Het kamp bestond uit drie delen. In een gedeelte stonden de gebouwen van de SS, waar ze de administratie deden en werkplaatsen waar de gevangenen moesten werken. In een ander gedeelte stonden de barakken van de gevangenen. Het laatste gedeelte waren de DAW-fabrieken (Deutsche Ausrüstungswerke), waar de gevangenen ook moesten werken. De delen waren middels een prikkeldraadhek van elkaar gescheiden. Om heel het kamp stond een dubbel prikkeldraadhek met zoeklichten, patrouillerende SS'ers en om de 50 meter een wachttoren.

 

De eerste commandant van het kamp was Fritz Gebauer. In mei 1942 nam zijn plaatsvervanger Gustav Wilhaus dit over en werd Gebauer de commandant van de DAW-fabrieken. Er waren meestal tussen de 12 en 15 SS'ers aanwezig.

 

Het leven in het kamp was heel zwaar. Er werd iedere ochtend begonnen met appèl, daar werden soms willekeurig gevangenen doodgeschoten. Er werd 12 uur per dag gewerkt, waarna de gevangenen naar hun barak moesten rennen. Wilhaus en zijn assistent Freidrich Warzok keken hiernaar om te kijken wie er vermoeid was en wie daar werd uitgekozen, werd opgesloten tussen prikkeldraadhekken om te sterven. In Janovska werden regelmatige willekeurige gevangenen op wrede wijze vermoord. Deze moordpartijen werden uitgevoerd onder begeleiding van muziek. Hiervoor was er een orkest met gevangenen opgericht, deze werden voor de opheffing van het kamp allemaal neergeschoten. Er was ook een liedje speciaal geschreven om de martelingen te begeleiden, de zogenaamde "The Death Tango".

 

De evacuatie van het kamp begon in november 1943. De laatste overlevenden van het kamp moesten, in het kader van Sonderaktion 1005, de massagraven heropenen om de lijken te verbranden; een poging van de nazi's om bewijsmateriaal te vernietigen. Op 19 november was er een opstand en massale vluchtpoging onder de gevangenen, maar slechts enkelen wisten aan de SS te ontsnappen. In die periode werden 6000 joden geëxecuteerd.

Op 26 juli 1944 werd het kamp door Russische militairen bevrijd.

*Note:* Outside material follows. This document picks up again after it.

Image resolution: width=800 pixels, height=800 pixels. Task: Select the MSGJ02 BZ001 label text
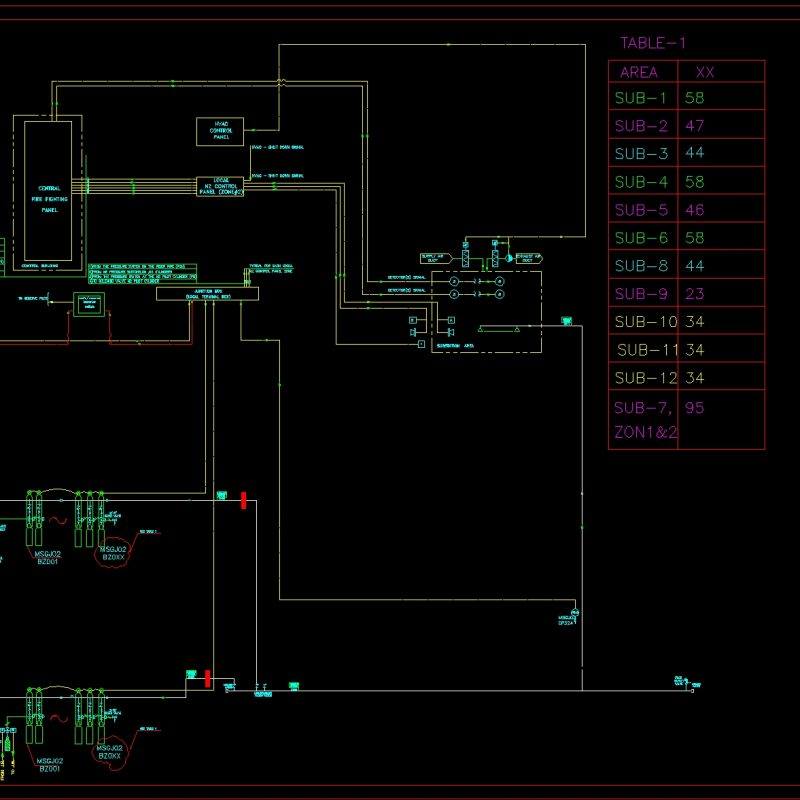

Er werden 200.000 joden in Janovska tewerkgesteld. Slechts 300 overleefden het kamp, onder wie:

Janina Hescheles (Janina Altman)
Alexander Schwarz uit Lemberg
William Ungar
Simon Wiesenthal

Op de conferentie van Jalta in februari 1945 werd besloten dat Polen richting het westen zou worden opgeschoven. Hierdoor kwam Janovska in Oekraïne te liggen. Het kamp bestaat nu nog steeds en doet dienst als gevangenis.